(Aim of the task): Repeat all the data word for word.

|---|

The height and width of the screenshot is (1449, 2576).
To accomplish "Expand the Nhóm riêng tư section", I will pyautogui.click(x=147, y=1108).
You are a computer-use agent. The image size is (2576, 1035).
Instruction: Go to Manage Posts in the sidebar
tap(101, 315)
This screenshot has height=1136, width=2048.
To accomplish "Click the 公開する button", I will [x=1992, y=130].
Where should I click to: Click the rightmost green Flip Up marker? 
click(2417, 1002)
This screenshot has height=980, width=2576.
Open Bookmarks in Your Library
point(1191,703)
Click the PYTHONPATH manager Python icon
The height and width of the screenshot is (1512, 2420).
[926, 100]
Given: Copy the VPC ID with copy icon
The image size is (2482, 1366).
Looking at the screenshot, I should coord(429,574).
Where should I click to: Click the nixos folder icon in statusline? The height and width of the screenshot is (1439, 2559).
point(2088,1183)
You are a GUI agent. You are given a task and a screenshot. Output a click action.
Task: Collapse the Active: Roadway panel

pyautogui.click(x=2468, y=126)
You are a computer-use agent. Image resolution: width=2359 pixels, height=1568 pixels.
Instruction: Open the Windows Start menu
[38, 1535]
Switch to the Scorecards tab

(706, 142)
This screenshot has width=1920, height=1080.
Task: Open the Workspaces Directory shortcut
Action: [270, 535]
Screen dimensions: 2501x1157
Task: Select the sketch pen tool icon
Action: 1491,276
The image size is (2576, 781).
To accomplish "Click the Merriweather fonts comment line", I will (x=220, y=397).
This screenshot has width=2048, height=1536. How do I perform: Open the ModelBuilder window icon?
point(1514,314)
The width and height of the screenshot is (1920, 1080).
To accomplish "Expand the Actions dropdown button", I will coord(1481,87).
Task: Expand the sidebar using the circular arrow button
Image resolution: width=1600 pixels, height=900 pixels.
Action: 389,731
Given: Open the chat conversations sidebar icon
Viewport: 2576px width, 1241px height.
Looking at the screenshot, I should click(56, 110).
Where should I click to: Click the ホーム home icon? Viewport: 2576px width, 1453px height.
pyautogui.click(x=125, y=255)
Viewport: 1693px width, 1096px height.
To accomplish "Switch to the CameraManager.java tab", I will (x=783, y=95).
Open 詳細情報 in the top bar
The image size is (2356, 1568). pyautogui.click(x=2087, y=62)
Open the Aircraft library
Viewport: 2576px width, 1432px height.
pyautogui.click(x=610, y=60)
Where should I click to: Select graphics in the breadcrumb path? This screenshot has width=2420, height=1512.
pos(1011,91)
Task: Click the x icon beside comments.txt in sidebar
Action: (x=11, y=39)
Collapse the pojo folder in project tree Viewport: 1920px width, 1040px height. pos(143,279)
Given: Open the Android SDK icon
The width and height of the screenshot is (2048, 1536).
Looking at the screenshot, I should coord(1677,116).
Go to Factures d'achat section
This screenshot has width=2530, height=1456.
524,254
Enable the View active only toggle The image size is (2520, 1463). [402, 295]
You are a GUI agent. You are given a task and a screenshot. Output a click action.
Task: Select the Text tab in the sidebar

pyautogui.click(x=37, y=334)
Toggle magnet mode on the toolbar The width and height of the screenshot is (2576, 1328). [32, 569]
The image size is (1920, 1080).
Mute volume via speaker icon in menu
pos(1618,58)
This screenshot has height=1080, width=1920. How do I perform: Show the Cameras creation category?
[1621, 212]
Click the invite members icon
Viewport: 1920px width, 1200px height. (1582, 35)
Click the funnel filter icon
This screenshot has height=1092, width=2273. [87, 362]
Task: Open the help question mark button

|---|

(Response area):
The height and width of the screenshot is (1449, 2576).
To accomplish "Expand the Nhóm riêng tư section", I will pyautogui.click(x=147, y=1108).
You are a computer-use agent. The image size is (2576, 1035).
Instruction: Go to Manage Posts in the sidebar
tap(101, 315)
This screenshot has height=1136, width=2048.
To accomplish "Click the 公開する button", I will [x=1992, y=130].
Where should I click to: Click the rightmost green Flip Up marker? 
click(2417, 1002)
This screenshot has height=980, width=2576.
Open Bookmarks in Your Library
point(1191,703)
Click the PYTHONPATH manager Python icon
The height and width of the screenshot is (1512, 2420).
[926, 100]
Given: Copy the VPC ID with copy icon
The image size is (2482, 1366).
Looking at the screenshot, I should coord(429,574).
Where should I click to: Click the nixos folder icon in statusline? The height and width of the screenshot is (1439, 2559).
point(2088,1183)
You are a GUI agent. You are given a task and a screenshot. Output a click action.
Task: Collapse the Active: Roadway panel

pyautogui.click(x=2468, y=126)
You are a computer-use agent. Image resolution: width=2359 pixels, height=1568 pixels.
Instruction: Open the Windows Start menu
[38, 1535]
Switch to the Scorecards tab

(706, 142)
This screenshot has width=1920, height=1080.
Task: Open the Workspaces Directory shortcut
Action: [270, 535]
Screen dimensions: 2501x1157
Task: Select the sketch pen tool icon
Action: 1491,276
The image size is (2576, 781).
To accomplish "Click the Merriweather fonts comment line", I will (x=220, y=397).
This screenshot has width=2048, height=1536. How do I perform: Open the ModelBuilder window icon?
point(1514,314)
The width and height of the screenshot is (1920, 1080).
To accomplish "Expand the Actions dropdown button", I will coord(1481,87).
Task: Expand the sidebar using the circular arrow button
Image resolution: width=1600 pixels, height=900 pixels.
Action: 389,731
Given: Open the chat conversations sidebar icon
Viewport: 2576px width, 1241px height.
Looking at the screenshot, I should click(56, 110).
Where should I click to: Click the ホーム home icon? Viewport: 2576px width, 1453px height.
pyautogui.click(x=125, y=255)
Viewport: 1693px width, 1096px height.
To accomplish "Switch to the CameraManager.java tab", I will (x=783, y=95).
Open 詳細情報 in the top bar
The image size is (2356, 1568). pyautogui.click(x=2087, y=62)
Open the Aircraft library
Viewport: 2576px width, 1432px height.
pyautogui.click(x=610, y=60)
Where should I click to: Select graphics in the breadcrumb path? This screenshot has width=2420, height=1512.
pos(1011,91)
Task: Click the x icon beside comments.txt in sidebar
Action: (x=11, y=39)
Collapse the pojo folder in project tree Viewport: 1920px width, 1040px height. pos(143,279)
Given: Open the Android SDK icon
The width and height of the screenshot is (2048, 1536).
Looking at the screenshot, I should coord(1677,116).
Go to Factures d'achat section
This screenshot has width=2530, height=1456.
524,254
Enable the View active only toggle The image size is (2520, 1463). [402, 295]
You are a GUI agent. You are given a task and a screenshot. Output a click action.
Task: Select the Text tab in the sidebar

pyautogui.click(x=37, y=334)
Toggle magnet mode on the toolbar The width and height of the screenshot is (2576, 1328). [32, 569]
The image size is (1920, 1080).
Mute volume via speaker icon in menu
pos(1618,58)
This screenshot has height=1080, width=1920. How do I perform: Show the Cameras creation category?
[1621, 212]
Click the invite members icon
Viewport: 1920px width, 1200px height. (1582, 35)
Click the funnel filter icon
This screenshot has height=1092, width=2273. [87, 362]
Task: Open the help question mark button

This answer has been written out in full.